Feeling Good: The Nina Simone Story, Tuesday at 10 am

Nina Simone in concert at Morlaix (Bretagne, France) May, 1982.
Credit Roland Godefroy

Told by her daughter, vocalist Lisa Simone Kelly, Feeling Good: The Nina Simone Story is a touching, intimate look at life, work and genius of jazz composer, pianist,  vocalist and civil rights activist Nina Simone.

Whether it was a song she composed or one she interpreted, Nina had the ability to communicate its meaning beyond words. She excavated the essential soul of every song that she sang.
Whether it was belting out a protest song , moaning out a love ballad or blues tune, or playing the piano with classical virtuosity, Nina commanded her audience.  And in her offstage life she demanded to be treated with respect and dignity at all times.  For a black woman of her time, that stance alone was revolutionary.

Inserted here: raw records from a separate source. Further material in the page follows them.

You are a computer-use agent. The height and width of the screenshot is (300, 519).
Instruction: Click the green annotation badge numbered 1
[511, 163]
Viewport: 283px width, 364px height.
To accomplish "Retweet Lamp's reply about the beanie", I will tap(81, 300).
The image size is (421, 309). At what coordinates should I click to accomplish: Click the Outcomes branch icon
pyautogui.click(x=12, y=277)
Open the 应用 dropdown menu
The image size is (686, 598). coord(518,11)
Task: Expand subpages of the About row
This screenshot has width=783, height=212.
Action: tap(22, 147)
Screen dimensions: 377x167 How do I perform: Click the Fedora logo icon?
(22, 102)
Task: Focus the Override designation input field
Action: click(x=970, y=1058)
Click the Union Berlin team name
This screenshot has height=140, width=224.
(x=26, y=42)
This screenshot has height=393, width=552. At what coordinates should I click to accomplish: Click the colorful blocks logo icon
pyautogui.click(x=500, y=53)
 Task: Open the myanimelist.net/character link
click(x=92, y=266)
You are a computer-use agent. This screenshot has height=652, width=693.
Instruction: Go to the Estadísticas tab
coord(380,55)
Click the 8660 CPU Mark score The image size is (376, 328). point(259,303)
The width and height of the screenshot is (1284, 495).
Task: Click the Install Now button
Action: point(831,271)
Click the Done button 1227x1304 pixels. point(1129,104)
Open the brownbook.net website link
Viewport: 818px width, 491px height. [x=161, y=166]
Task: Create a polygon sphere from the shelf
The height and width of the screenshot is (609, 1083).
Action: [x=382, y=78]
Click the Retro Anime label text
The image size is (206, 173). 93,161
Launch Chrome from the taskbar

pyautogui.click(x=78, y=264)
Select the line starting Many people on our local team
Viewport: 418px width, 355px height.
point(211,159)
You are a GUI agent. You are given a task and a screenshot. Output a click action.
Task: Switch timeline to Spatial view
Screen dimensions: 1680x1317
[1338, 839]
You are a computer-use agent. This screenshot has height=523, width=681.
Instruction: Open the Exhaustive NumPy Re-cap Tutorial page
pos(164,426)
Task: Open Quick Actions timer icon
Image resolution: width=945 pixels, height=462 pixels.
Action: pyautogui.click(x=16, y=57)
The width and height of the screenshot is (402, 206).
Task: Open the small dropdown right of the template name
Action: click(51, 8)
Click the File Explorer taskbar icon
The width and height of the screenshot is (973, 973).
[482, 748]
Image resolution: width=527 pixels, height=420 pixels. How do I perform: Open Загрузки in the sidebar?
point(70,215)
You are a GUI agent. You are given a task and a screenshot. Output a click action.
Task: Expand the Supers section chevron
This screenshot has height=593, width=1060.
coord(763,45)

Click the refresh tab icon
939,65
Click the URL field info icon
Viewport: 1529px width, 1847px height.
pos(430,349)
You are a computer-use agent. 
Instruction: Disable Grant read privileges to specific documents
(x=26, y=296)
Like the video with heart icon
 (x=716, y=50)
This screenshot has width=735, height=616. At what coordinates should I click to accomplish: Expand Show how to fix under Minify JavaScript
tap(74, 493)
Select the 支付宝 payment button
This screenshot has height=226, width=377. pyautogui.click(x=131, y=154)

But in this documentary we also hear about the tender, vulnerable, and sometimes funny Nina from the people that she loved and trusted... Her close circle of friends (including former NPR Host Verta Mae Grosvenor), family members, people in her band, recording industry professionals who had the rare opportunity to call her a friend. Most of all, we hear a daughter sharing first-hand insight into the heights and depths of the life of a musical genius she knew as "Mommy".
We all knew that Nina knew pain. When she expressed it in song, she bravely exposed the raw emotions that most of us tamp down in order to get by.  She was our zeitgeist, because she had the intuition and bravery to call out and capture these emotions, and the brilliance to channel them in high definition . But it meant that Nina was not without her own shadows.   For this reason her daughter reflects that Nina was most free when she performed.

In Feeling Good we get to hear lots of Nina's music, and remember how nimbly she could transition from jazz to gospel to blues  to classical piano licks in a way that seemed effortless.  Nina Simone deserves to be honored, and this documentary does it elegantly.